What is an Ad Exchange?
Ad exchanges allow publishers a place to make ad inventory available to potential buyers — existing as an intermediary between the supply side and the demand side of the ad buying process.
How does an Ad Exchange work?
Ad exchanges plug into supply-side platforms (SSPs) and demand-side platforms (DSPs) so that a wide variety of publishers and advertisers have access to and can exchange ads and inventory. Essentially, they’re the pool that impressions are taken from.
Multitudes of DSPs and SSPs can plug into ad exchanges, making the landscape much more vast and ultimately creating that many more opportunities for both publishers and advertisers to monetize. Ad exchanges also combat bias in the buying process by using regulations that make the whole exchange more transparent. For example, in ad exchanges, publishers can post the minimum price they’ll accept for an impression (called the “floor price”) in a real-time bidding (RTB) auction. Similarly, advertisers can set the highest price they’ll pay for the same impression. This allows for automatic and instantaneous ad exchanges, creating the optimal scenario for both advertisers and publishers in any given transaction.

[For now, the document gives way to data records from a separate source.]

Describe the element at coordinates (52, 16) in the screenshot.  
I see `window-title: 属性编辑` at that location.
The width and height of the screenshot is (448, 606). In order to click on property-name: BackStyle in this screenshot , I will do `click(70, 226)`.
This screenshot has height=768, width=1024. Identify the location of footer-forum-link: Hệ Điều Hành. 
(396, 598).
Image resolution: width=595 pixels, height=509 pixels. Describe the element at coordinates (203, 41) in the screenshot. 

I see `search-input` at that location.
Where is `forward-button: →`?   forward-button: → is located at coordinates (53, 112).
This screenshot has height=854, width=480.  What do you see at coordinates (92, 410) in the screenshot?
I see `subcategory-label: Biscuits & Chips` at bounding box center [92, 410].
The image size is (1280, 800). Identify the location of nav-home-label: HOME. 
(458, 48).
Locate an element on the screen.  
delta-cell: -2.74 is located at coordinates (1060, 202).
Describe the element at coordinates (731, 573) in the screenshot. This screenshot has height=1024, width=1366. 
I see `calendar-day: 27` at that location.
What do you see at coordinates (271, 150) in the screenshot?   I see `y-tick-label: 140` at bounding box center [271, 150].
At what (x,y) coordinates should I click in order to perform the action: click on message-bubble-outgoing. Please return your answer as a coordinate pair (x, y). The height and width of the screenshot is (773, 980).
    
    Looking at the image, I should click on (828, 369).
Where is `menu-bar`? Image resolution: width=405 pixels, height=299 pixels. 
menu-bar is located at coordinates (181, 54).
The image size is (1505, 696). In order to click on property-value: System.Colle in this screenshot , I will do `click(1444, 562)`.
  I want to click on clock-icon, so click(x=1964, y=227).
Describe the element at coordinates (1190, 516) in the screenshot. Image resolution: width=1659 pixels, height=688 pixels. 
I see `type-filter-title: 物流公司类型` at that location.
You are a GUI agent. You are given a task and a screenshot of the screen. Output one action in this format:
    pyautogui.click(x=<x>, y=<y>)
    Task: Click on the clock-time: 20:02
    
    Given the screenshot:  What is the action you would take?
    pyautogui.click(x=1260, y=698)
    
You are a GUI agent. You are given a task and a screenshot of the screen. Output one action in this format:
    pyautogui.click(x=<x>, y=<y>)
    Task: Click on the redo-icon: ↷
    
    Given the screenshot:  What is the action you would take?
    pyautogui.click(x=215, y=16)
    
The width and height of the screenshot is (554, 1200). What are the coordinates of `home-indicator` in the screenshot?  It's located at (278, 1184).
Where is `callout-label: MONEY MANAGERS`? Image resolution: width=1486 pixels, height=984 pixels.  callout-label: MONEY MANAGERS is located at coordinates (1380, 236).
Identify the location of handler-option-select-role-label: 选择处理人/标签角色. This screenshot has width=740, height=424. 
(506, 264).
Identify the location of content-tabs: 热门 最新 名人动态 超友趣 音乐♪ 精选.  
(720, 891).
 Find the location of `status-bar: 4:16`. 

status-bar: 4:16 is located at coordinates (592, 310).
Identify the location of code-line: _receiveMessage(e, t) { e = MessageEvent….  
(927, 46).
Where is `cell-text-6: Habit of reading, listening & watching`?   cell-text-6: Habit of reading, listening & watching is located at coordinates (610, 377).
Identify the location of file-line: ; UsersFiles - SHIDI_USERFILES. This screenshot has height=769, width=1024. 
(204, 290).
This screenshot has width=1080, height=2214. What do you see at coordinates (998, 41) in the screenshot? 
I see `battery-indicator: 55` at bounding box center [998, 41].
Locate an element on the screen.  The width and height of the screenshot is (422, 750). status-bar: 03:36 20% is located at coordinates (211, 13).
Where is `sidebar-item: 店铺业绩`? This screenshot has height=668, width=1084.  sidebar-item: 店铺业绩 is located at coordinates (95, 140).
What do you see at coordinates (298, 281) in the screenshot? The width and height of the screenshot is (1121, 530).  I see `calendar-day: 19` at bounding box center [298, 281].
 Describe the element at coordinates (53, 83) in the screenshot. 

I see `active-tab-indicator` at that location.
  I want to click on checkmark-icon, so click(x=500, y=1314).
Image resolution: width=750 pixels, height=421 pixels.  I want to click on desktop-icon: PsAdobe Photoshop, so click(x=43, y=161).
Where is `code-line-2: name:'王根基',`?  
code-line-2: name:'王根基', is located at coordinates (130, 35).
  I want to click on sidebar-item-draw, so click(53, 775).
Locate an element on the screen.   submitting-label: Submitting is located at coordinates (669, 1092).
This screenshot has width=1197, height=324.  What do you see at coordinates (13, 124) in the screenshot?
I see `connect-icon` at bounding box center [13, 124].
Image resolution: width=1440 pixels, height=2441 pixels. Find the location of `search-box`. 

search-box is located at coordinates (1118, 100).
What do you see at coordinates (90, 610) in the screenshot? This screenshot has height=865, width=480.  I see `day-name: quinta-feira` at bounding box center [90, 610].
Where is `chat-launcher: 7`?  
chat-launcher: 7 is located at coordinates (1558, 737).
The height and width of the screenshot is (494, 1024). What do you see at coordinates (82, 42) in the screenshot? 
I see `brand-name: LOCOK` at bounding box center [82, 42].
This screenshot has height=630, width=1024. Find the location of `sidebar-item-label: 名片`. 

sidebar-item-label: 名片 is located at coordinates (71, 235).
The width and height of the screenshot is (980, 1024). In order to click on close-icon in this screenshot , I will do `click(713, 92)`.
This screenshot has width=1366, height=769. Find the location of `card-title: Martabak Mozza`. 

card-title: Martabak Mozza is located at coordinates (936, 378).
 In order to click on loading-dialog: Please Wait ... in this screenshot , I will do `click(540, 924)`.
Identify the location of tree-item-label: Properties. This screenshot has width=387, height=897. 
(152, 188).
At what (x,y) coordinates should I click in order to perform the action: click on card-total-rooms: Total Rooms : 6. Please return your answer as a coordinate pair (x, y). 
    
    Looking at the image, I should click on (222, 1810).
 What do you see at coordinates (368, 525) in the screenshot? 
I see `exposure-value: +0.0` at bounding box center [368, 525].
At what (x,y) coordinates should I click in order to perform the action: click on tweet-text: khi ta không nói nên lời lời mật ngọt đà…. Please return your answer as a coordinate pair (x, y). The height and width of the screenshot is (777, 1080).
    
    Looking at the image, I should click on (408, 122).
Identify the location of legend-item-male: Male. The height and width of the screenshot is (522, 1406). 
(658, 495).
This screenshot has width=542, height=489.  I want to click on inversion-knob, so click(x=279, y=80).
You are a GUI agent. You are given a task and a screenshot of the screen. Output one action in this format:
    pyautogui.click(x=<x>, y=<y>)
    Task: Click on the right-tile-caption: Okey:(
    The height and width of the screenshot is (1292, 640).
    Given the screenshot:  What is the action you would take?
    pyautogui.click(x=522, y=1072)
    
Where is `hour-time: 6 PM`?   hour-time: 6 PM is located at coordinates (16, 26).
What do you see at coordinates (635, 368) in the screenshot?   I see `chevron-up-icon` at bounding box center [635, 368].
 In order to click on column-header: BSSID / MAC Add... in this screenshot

As programmatic gains prevalence, the lines between some of these entities are blurring. The fact remains that both SSPs and ad exchanges post ad inventory for sale. Also, some platforms provide more than one of these services at once, so there are some redundancies in the ad tech world. Moving forward, we can expect these different platforms to shift and blend, allowing for the most efficient and streamlined programmatic ad buying process possible.